By Neil Kirk, residential development & investment partner at Knight Frank Edinburgh
During a cost-of-living crisis, it might be difficult to feel sympathy for landlords being told they cannot increase the rents for tenants using their properties. But the reality is that one of the unintended consequences of the blunt instrument that is a rent freeze has been that it has hit tenants in the private rental sector even harder. Recent data suggests that the SNP-Green rent restrictions have made leasing property more expensive for many tenants, with a chronic shortage of stock driving up rents by 12% annually.
While the legislation may have been based on good intentions, it is a classic case of policymakers acting where some upfront discussion was required. This lack of consultation has spooked investors and developers, to the point where they have paused plans to deliver much-needed new homes for renters in Scotland.

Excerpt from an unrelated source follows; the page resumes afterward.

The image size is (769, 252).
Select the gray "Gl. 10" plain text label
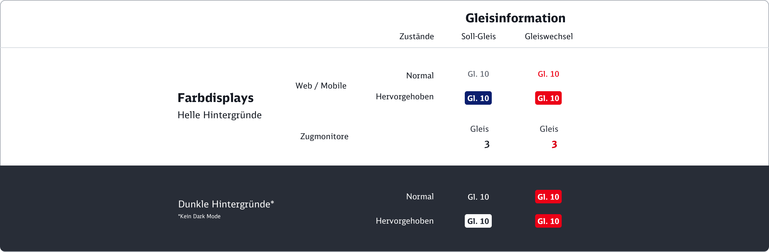(x=478, y=74)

Last October, Lord Haughey announced his decision to put on hold the delivery of 11,000 homes. Similarly, Springfield Properties said it was unlikely to continue with plans to build any new private rental sector homes for two years.

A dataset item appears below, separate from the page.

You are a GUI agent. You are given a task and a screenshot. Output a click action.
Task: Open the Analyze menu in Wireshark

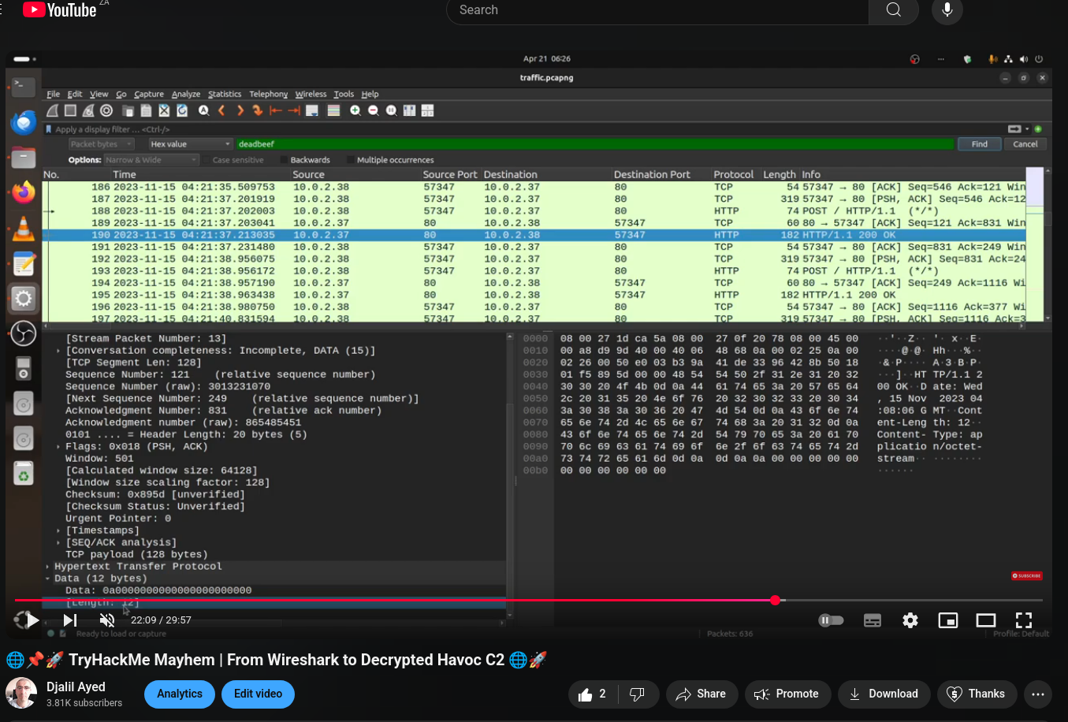click(x=186, y=94)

These decisions come at a time when the number of rental properties available in Scotland is already at ‘historic lows’, according to figures from Citylets, with many private landlords removing themselves from the market due to increasing tax and regulation, higher maintenance and borrowing costs, and an inability to recoup increased costs through rents. Yet, the need for rental property remains as high as it ever has been, with reports that demand is 2.5 times higher in Scotland than other parts of the UK.
You only need to look at the success of Legal and General’s ‘Solasta Riverside’ in Glasgow and Moda’s ‘The McEwan’ in Edinburgh to see these dynamics playing out. Both developments have been highly successful, with L&G stating the former has been the fastest any of their Homes for Rent schemes has let up.
The decision to extend the rent freeze for another six months, whilst allowing a one-time increase of 3% – or up to 6% in exceptional cases – will only undo a small amount of the damage. In a high inflation environment, landlords need to recover the additional costs they face to make their properties viable.
There is clearly a structural need for investment in new homes for rent in Scotland. However, perhaps most worrying to investors is the way the legislation was originally brought in without consultation, indicating a disregard for their views on matters that fundamentally affect their markets.
In principle, Scotland should be a residential property investor’s dream – low supply and high demand are usually a catalyst for new investment and development. But, as the series of projects being put hold in the wake of the rent freeze demonstrates, government interference has been a real deterrence.
The desire to support potentially vulnerable tenants in a time of financial hardship is completely understandable. But taking unilateral action that only serves to negatively impact investment in residential property – and, with that, reducing rental stock – is only going to compound the problem we all want to solve.